Living in a small isolated rural northern community means that we “cannot” deliver our babes here in our own communities. Our new local hospital boasts many things, but surgical facilities and staff, as well as blood and blood products, are not among them, meaning, that in the case of an emergency, or an early labour, you’re evacuated by plane, an hour and a half flight south, to Whitehorse. Expectant moms and their partners travel 6 hours by car to Whitehorse, the nearest centre, the largest city in the Yukon, two weeks before their estimated due date, and there, among the big box stores and streetlights, neither of which are features of Dawson, we wait to deliver our babes.
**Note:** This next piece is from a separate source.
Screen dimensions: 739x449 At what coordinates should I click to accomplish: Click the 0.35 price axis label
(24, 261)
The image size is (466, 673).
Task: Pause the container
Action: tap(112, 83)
I am 38 weeks pregnant. In two days we will be 532 kilometers away, waiting. Nesting has turned into packing, cleaning out the fridge, writing out a lengthy tome detailing our dog-beasts quirks for the house sitter (mostly assuring her that Wiley can go a little nuts when I’m gone for a long period of time and that if he eats a boot, or wall, or something, it is most definitely not her fault.) I have also packed what is probably a ridiculous amount of baby paraphernalia for our two day stay in the hospital after birth and a day’s drive home. Not knowing what I can possibly actually need for this babe, I am erring on the side of over-preparation. As annoying as it is to have to leave our own space and travel 6 hours to wait to have a baby, I am choosing to see this as a vacation, and will take advantage of all of the relatively urban perks of the Territory’s capital: swimming pool, prenatal yoga classes, movie theatres, and most importantly, mexican food.
I keep reminding myself that no matter how much I will miss our home, our dogs, our favourite places and people and walks, we will be home soon, with our babe, and it is my hope that it will seem like we’d never left at all. Away we go!
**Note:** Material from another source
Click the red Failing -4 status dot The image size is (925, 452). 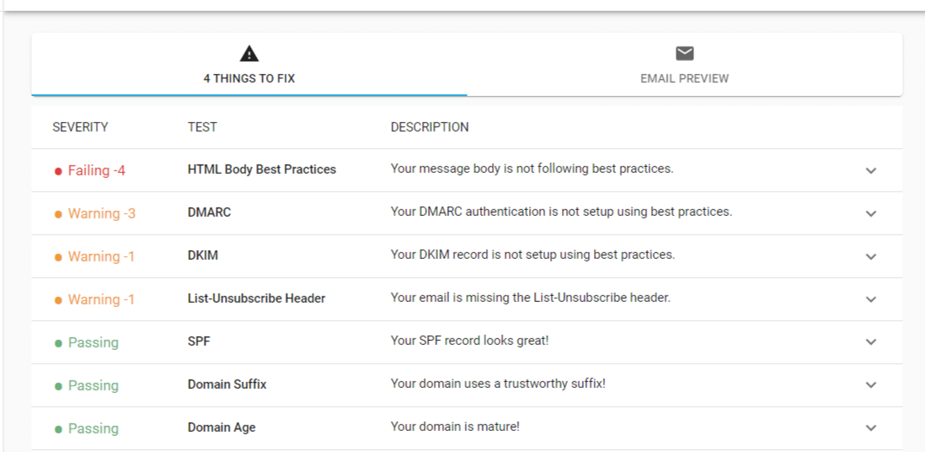click(x=58, y=171)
I wrote this yesterday, thinking about things I can expect while I’m expecting. Today it all happened. Magic!
“I can expect it to snow in the next week or so. And I can expect that my eagerness for cold weather will annoy others. I need it to get cold fast this fall, so the river that lies between us and our homestead freezes quickly, and we can move in as soon as possible with our new babe. I expect that in the next two weeks the small flurries that I’ve seen, that melt when they hit they ground, will become solid and stay, casting light back up onto my bedroom ceiling some morning. I expect that on this morning, as with all my recent mornings, I will be woken by my babe stirring, my bladder, or my babe stirring on my bladder. I can expect our three dogs to hear me wake up and gather on my side of the bed, a lineup of eager noses in my face, tails thrashing against the rubbermaid container full of baby gear I’ve nicknamed “the nursery”. I can expect Chris to roll over and rub my shoulders briefly before resting his head on my chest and talking to our child, trying to not make eye contact with my protruding belly button which totally freaks him out. ”
It is a morning for tea, CBC on the radio and tending the wood stove. I am thrilled winter is making her way!